Google loves blogs. Blogs loves Google. But is there trouble in paradise? When items slip of the front page of most blogs, there is an anecdotal two- to three-week delay before archived items are reindexed. As Dylan Tweney points out this is an artifact of the fact that Google’s basic unit of indexing is the web page URL and blogs are more fine-grained: the post as the basic unit, usually multiple posts on a single page.
Permalinks arose to address this same issue, allowing post-level targetting of links to web posts. This is generally implemented with named anchors within pages, although it’s also possible to assign each entry its own page in the archives, even if several entries are aggregated at any one time on the blog’s index page.
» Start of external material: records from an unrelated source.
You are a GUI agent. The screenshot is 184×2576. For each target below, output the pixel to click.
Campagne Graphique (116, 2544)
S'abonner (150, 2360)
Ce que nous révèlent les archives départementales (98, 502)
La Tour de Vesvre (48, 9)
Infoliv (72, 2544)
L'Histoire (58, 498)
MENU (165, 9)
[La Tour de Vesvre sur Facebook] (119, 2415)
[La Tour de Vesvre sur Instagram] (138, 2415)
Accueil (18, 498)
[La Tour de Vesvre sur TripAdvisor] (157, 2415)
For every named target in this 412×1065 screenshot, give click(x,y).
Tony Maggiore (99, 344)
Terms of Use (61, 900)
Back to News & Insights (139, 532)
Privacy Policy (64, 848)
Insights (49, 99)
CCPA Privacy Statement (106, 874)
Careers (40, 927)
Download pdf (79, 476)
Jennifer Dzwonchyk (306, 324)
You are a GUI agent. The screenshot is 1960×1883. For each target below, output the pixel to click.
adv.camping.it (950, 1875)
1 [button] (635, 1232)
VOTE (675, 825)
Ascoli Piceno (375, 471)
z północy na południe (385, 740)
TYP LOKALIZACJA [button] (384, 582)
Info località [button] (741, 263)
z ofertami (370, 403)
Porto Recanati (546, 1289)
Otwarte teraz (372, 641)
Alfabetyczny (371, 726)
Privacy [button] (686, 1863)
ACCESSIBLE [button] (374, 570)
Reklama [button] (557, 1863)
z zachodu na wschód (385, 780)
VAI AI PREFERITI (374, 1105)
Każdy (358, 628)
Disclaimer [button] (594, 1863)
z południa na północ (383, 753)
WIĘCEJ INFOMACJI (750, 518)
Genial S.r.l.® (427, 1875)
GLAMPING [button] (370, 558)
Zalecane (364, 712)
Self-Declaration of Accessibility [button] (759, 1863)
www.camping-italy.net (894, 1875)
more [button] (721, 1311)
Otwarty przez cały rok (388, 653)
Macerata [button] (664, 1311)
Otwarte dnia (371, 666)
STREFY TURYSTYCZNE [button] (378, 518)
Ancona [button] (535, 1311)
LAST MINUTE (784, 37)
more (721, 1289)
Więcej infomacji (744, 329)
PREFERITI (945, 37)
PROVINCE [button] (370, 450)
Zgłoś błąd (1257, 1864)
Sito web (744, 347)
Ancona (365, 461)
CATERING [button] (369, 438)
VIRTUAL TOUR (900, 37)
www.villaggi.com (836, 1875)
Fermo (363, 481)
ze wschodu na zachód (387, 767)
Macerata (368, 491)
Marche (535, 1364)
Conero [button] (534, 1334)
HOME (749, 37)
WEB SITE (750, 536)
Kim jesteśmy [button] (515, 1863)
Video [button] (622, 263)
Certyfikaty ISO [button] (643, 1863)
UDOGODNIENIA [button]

Dylan has a suggestion, though, to help the Googlesphere catch up with the blogosphere:
As it turns out, we do have a couple of data formats that understand the difference between a post and a page, include useful summary data, and even include handy pointers back to the exact archive location of a post. They’re called RSS and RDF.
These syndication formats are used to aggregate news, but they could be useful indexing tools too. What if Google (or Daypop, once they can afford to buy a few new hard drives) collected RSS and RDF feeds — and then archived them in a searchable index?
Instead of news stories scrolling off into oblivion when they get to the bottom of a feed, they’d enter a permanent index where they could be used for information retrieval later.
It seems that the same approach would work when indexing an intranet or enterprise portal. Maybe part of the solution for turning k-logs into a true knowledge sharing system is to make sure the search implementation indexes RSS feeds from k-logs, making knowledge retrieval possible without discontinuities.